You many have also noticed that this path is not perfectly straight but rather it twists and winds along. As I continue to travel along this path, if I could I would add some things. Perhaps I would add a bench to rest upon when we become weary, or a gate where someone could enter and walk alongside us. There are times when I look forward to the time when Spring will arrive and I can see our lives starting to show life again.

2/26/14- my thoughts on grief (part 1)

It has been so very long I know......and I'm sorry. I've been posting on FB mostly- but a few things have been going on and of course that makes me ponder and think about all kinds of things.

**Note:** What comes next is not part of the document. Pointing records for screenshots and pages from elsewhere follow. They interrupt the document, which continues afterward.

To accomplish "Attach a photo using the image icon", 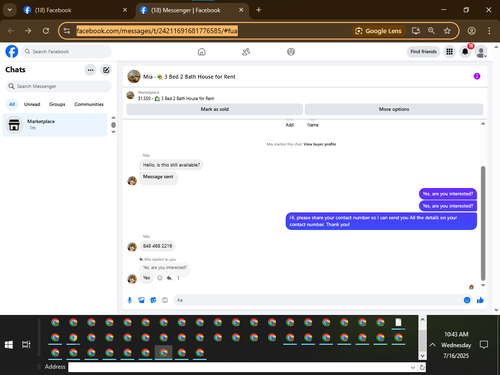I will click(142, 300).
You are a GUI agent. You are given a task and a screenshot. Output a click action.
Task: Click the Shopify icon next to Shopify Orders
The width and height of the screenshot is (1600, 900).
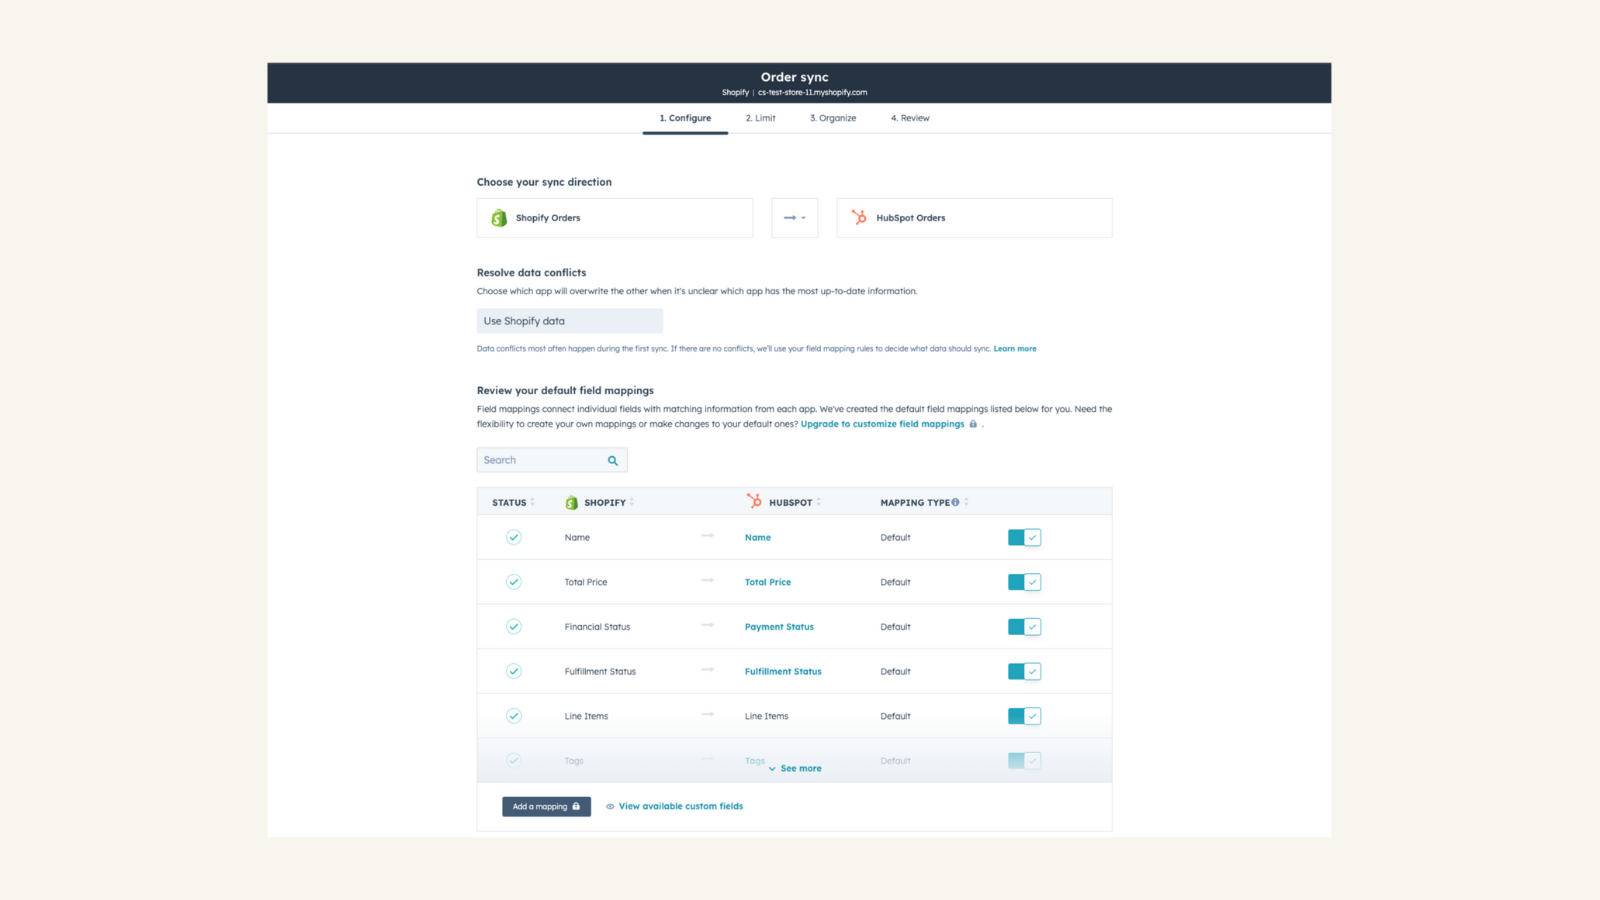pos(499,217)
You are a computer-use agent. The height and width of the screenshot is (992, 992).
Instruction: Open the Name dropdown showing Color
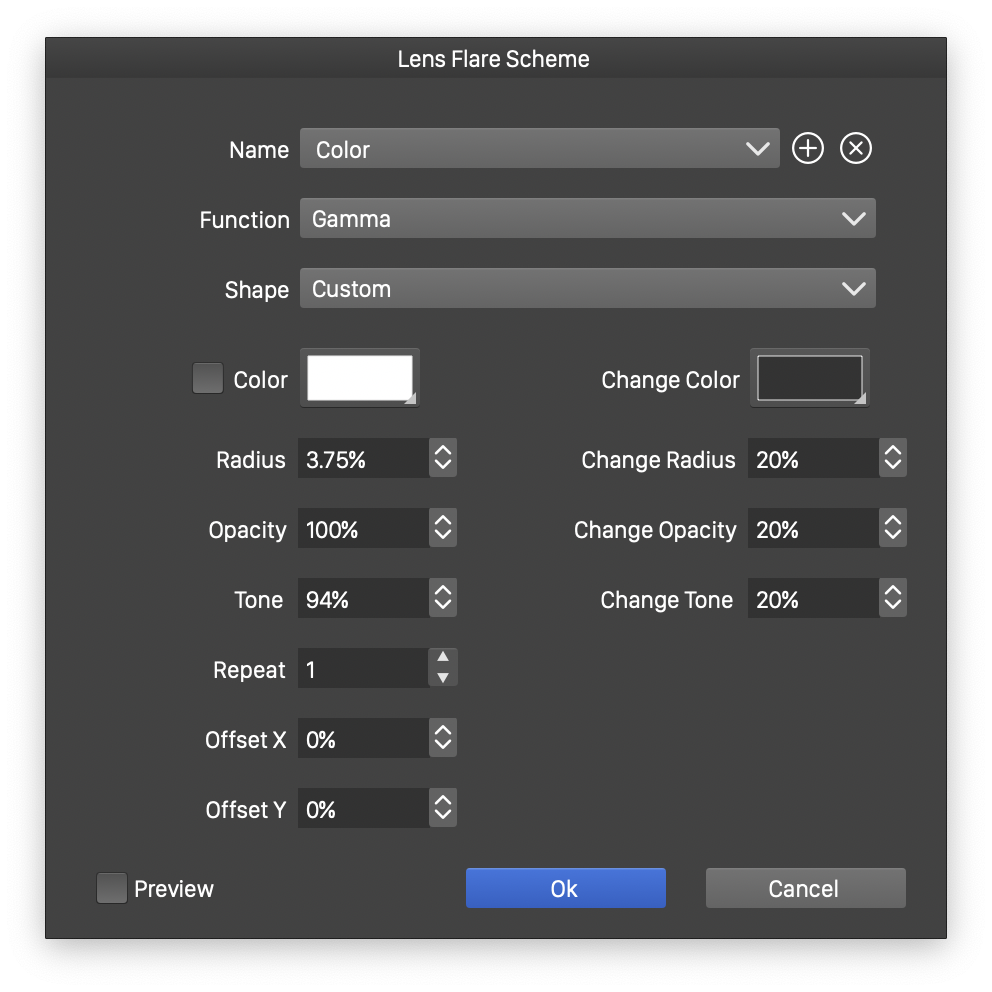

It is almost daily that we add women to our widow group, and to the other website that I help to administer and it makes you think about how many other people are on this journey we call grief. There are all kinds of journeys and each are unique yet on the other hand once we start upon the journey we have a whole new perspective on others pain. But we can still be caught off guard and not know what to say or do for others.

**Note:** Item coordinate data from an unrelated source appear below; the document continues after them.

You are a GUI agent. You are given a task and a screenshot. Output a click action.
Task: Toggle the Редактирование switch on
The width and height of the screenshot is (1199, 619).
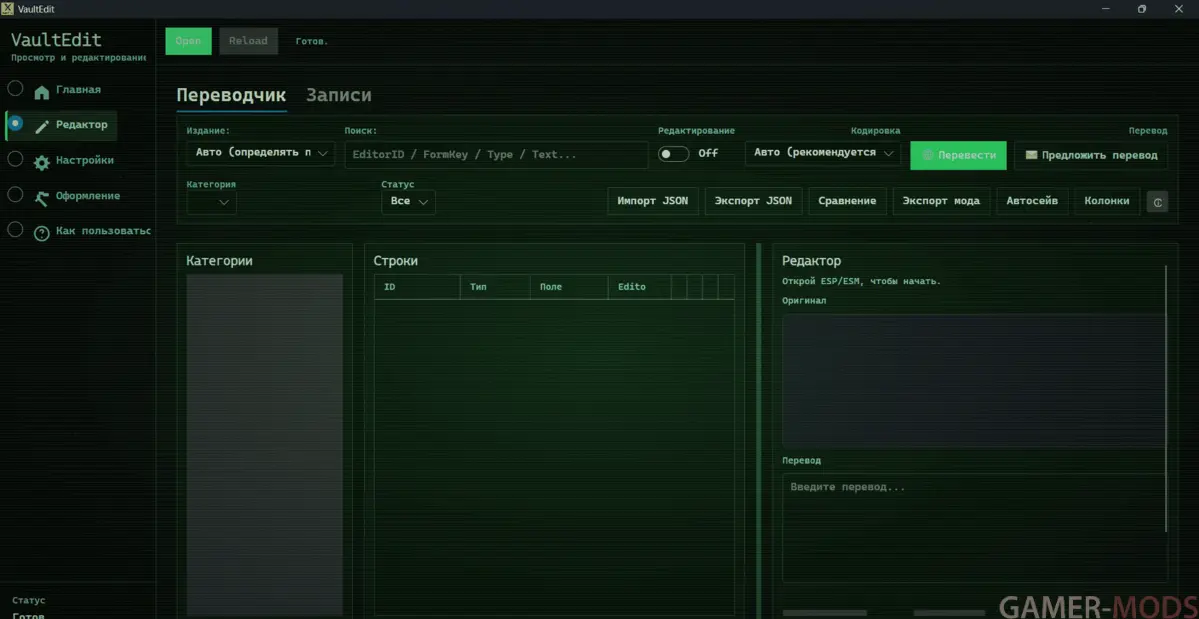pos(673,154)
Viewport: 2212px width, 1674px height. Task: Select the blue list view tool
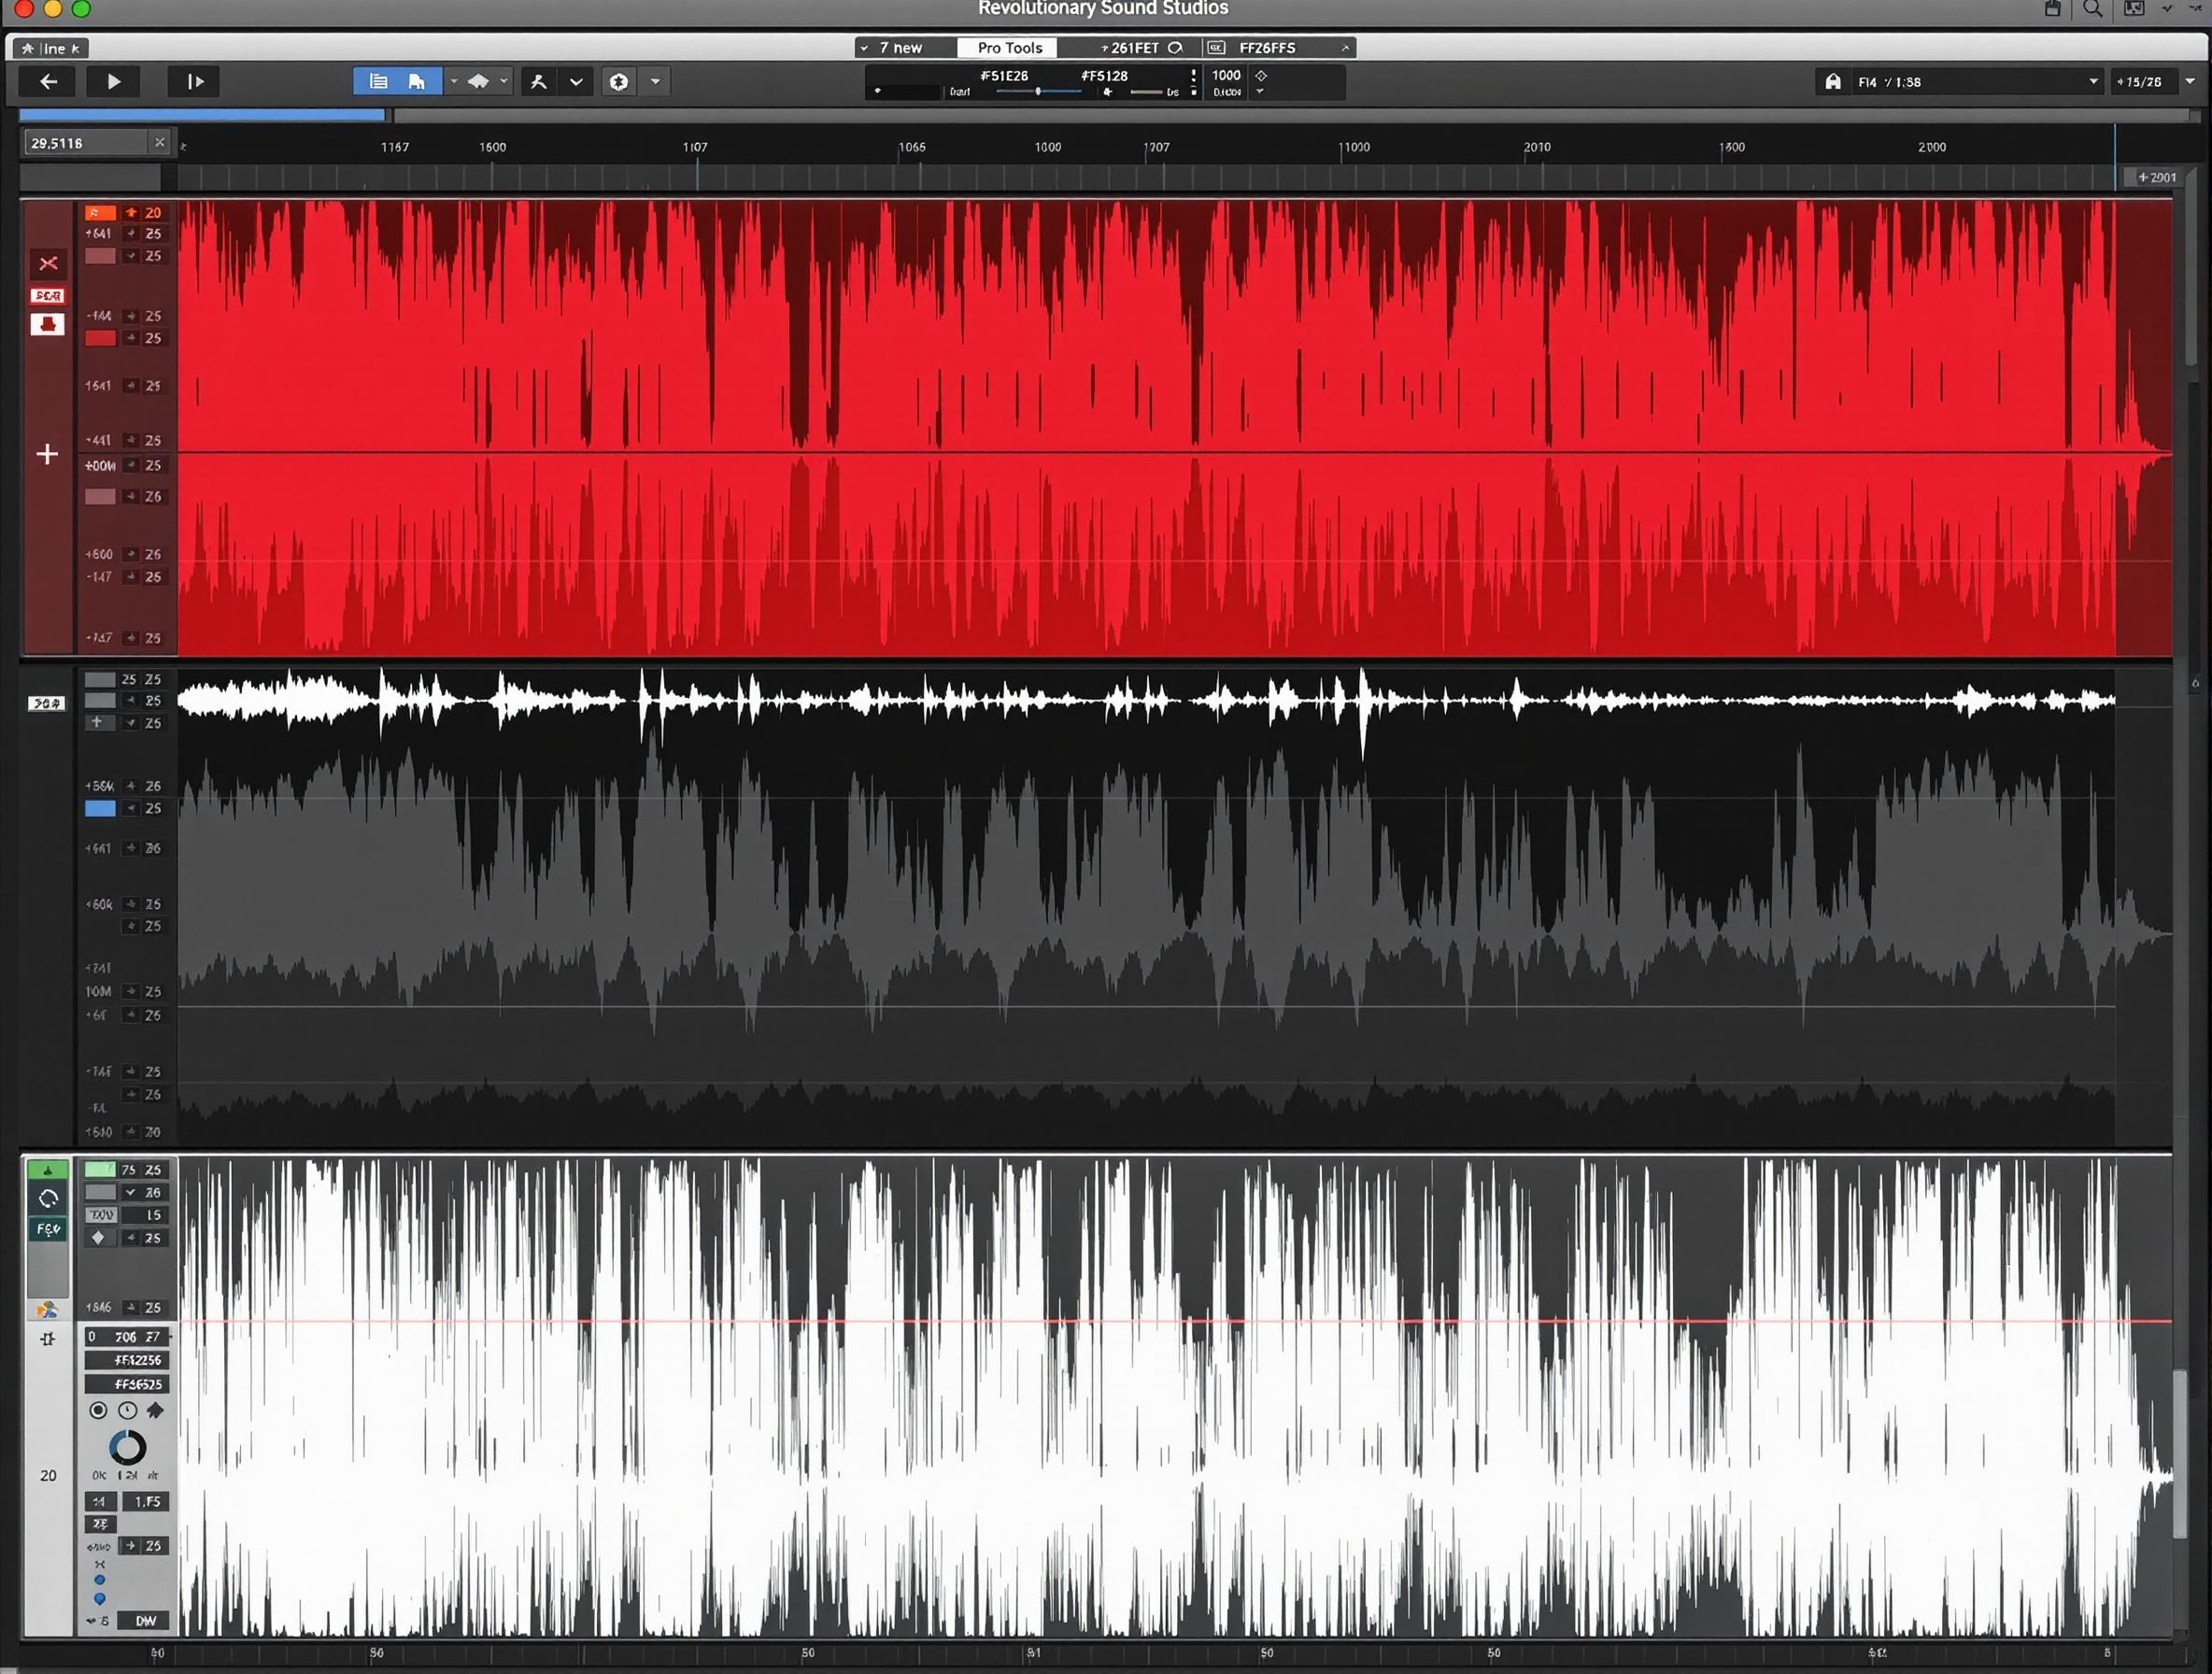click(x=378, y=82)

This past week I was told that Carmen's (biological) father died. It was quite odd to hear- I wasn't sure what to say- other than I'm sorry- when my sister in law told me. Reason being I had never met him & I had only heard that he was not a nice man. But I did think how very sad that he chose a path that he thought would make him happy and he lost everything and died alone. From the day I started dating Carmen- the man that I call my father in law- accepted me & is a kind man and sometimes I would wonder- does their father ever think about his 6 kids & their families-does he regret his choices. But no matter if he did or not- I can say with love- they are a crazy bunch but I wouldn't change the times we've had together.


Family was very important to Carmen and still is to me- so as we continue on without him- I try to remind and teach the girls......"Live, Love and Laugh" !!  Live life to the fullest and always do your best, Love with all your heart and soul and don't let others ever change you- rather you be the change and Laugh- life is short and we aren't guaranteed tomorrow- so laugh and enjoy life with those you love !!